• LISTED RECORDS:
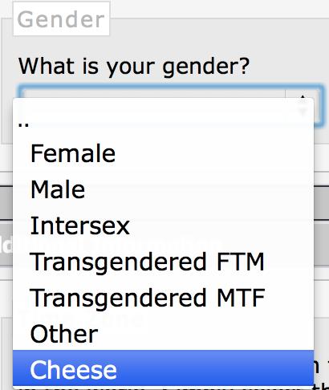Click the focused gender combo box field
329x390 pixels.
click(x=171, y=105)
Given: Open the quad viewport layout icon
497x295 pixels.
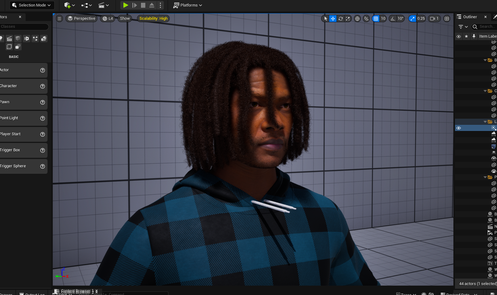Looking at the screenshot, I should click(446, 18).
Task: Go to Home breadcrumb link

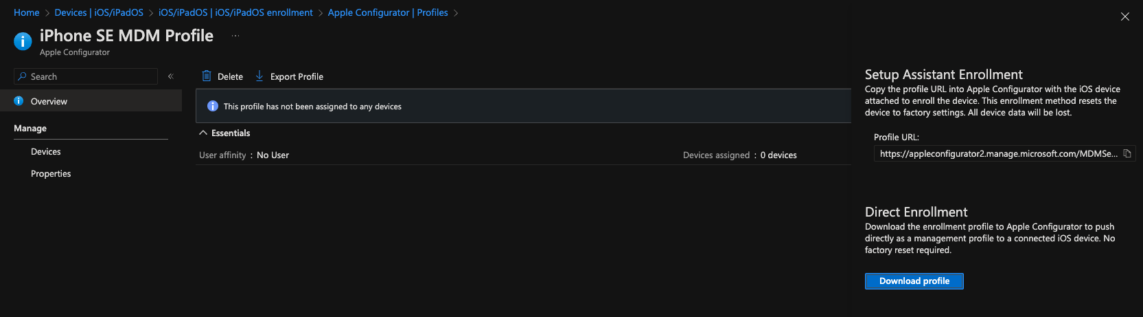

--

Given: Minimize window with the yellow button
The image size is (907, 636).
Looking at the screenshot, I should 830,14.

---

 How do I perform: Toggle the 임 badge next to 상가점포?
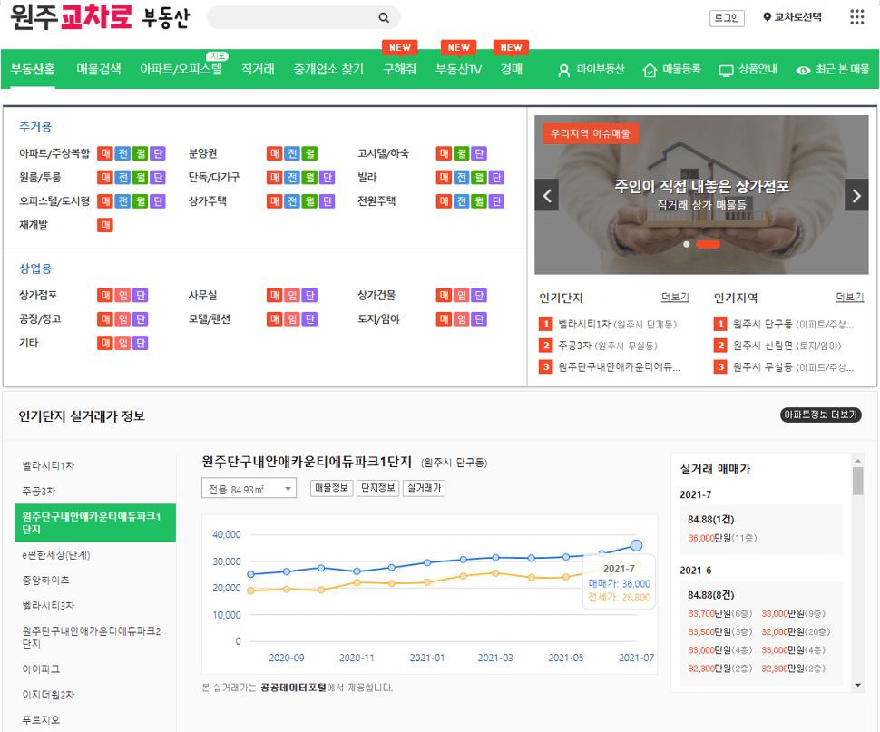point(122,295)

• WORK INSTRUCTIONS: Find the word "Given" in the listing above. Copy each line where it appears.

• TASK ANSWER:
Given: Open the quad viewport layout icon
Given: Minimize window with the yellow button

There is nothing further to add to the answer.